研究課題/領域番号 |
19K17526
|
研究種目 |
若手研究
|
配分区分 | 基金 |
審査区分 |
小区分53020:循環器内科学関連
|
研究機関 | 広島大学 |
研究代表者 |
坂井 千恵美 広島大学, 医系科学研究科(医), 助教 (90827982)
|
研究期間 (年度) |
2019-04-01 – 2022-03-31
|
研究課題ステータス |
完了 (2021年度)
|
配分額 *注記 |
3,380千円 (直接経費: 2,600千円、間接経費: 780千円)
2021年度: 780千円 (直接経費: 600千円、間接経費: 180千円)
2020年度: 1,170千円 (直接経費: 900千円、間接経費: 270千円)

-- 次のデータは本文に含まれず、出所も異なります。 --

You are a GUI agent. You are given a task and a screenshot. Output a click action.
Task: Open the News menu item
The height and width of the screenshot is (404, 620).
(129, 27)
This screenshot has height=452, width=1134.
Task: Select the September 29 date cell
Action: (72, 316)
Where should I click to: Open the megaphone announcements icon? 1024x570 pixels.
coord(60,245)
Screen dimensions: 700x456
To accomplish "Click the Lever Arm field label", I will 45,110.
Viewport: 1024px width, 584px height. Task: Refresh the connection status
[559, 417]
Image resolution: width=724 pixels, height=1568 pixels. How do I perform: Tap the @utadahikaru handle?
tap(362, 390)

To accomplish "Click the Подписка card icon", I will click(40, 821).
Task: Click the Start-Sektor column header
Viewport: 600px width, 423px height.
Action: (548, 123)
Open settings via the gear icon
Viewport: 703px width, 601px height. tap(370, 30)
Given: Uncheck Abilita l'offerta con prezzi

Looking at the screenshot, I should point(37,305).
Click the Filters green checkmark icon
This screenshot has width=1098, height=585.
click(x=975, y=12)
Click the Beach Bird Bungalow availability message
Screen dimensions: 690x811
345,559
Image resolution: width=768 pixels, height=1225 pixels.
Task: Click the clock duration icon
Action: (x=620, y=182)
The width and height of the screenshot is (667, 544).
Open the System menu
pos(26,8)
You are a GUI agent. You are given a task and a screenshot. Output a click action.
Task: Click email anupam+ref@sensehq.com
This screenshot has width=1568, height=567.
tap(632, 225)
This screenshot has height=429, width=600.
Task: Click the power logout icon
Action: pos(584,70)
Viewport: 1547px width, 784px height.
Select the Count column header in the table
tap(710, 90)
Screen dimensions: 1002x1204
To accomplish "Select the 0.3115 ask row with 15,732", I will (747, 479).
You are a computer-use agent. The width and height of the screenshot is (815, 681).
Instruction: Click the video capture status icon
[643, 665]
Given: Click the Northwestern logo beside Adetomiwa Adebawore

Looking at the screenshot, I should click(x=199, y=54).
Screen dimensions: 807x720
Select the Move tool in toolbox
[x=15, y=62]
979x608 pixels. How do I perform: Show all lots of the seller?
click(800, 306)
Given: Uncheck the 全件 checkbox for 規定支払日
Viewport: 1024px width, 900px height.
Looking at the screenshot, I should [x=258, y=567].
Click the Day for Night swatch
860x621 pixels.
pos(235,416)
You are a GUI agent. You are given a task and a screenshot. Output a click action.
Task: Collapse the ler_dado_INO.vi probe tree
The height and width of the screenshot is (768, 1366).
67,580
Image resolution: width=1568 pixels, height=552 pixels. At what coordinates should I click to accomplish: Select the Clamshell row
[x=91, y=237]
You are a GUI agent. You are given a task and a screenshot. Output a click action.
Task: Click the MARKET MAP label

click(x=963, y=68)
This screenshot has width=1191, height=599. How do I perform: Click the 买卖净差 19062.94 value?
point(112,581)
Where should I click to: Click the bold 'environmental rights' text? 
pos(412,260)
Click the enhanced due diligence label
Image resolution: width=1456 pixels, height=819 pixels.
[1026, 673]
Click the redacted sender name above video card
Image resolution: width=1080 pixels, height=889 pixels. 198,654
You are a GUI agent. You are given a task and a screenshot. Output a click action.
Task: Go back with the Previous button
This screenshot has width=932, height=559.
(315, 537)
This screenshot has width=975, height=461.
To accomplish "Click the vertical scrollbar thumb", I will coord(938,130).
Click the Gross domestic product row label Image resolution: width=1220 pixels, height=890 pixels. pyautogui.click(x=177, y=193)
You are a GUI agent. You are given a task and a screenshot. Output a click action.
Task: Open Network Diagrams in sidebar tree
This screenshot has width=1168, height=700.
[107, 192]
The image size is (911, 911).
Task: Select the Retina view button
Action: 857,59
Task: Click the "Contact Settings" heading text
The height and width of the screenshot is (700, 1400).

2019年度: 1,430千円 (直接経費: 1,100千円、間接経費: 330千円)
|
キーワード | XRCC3遺伝子多型 / 心肥大 / 多倍体化 / DNA損傷 / 細胞老化 / 遺伝子多型 / Endoreduplication |
研究開始時の研究の概要 |
高血圧性心肥大では多倍体の細胞が増加することが知られているが、その機序や病的意義は不明である。DNA修復タンパクXRCC3の遺伝子に変異があると、DNA複製後の細胞分裂を伴わない核内倍加という特殊な細胞周期を誘発することが報告されている。本研究は、XRCC3遺伝子変異に誘発される核内倍加が心肥大の発症・進展に関与するかを遺伝子改変動物を用いて検討し、そのメカニズムを明らかにすることを目的とする。 本研究により、核内倍加を介した心肥大発症機序が明らかにされれば、心肥大のみならず心肥大を病態基盤とする心疾患の新たな予防・治療法の開発につながると期待される。
|
研究成果の概要 |
ゲノム修復タンパクXRCC3の遺伝子多型では、ednoreduplicationという現象によりDNA複製時に細胞分裂が起こらず倍数性が増加(多倍体化)することが知られている。この現象が心肥大の発症・進展に関与するかを検討した。血液透析患者を対象とした遺伝子多型解析においてXRCC3T241Mは心肥大発症のリスク因子であることが明らかとなった。また培養細胞にXRCC3T241Mを導入すると、細胞の多倍体化、DNA損傷の蓄積および細胞老化が増加した。以上の結果からXRCC3遺伝子多型は細胞の多倍体化、ゲノムの不安定化、細胞老化を誘導し心肥大に関与することが示唆された。
|
研究成果の学術的意義や社会的意義 |
XRCC3遺伝子多型が心肥大のリスク因子であることが示された。心肥大のリスク因子には加齢があるが、加齢によりゲノムの不安定性が増加することが知られている。XRCC3はゲノムの恒常性維持を担うタンパクであることから、XRCC3遺伝子多型に誘発される心肥大の発症・進展のメカニズムは加齢に伴う心肥大に普遍的なプロセスと類似している可能性がある。心筋細胞は元々多倍体化の細胞が多いことが知られているが、本研究の成果により、XRCC3タンパクの発現異常に誘導されるような病的な多倍体化が心肥大の発症・進展に関与することが示された。